* [Extracted material]
BEGIN
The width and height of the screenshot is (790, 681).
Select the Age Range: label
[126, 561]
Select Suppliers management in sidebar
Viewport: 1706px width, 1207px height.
END
* [Your instructions]
Copy out precisely those lines which run from the one containing "Select Suppliers management in sidebar" to the end of the material.

* [Your response]
Select Suppliers management in sidebar
Viewport: 1706px width, 1207px height.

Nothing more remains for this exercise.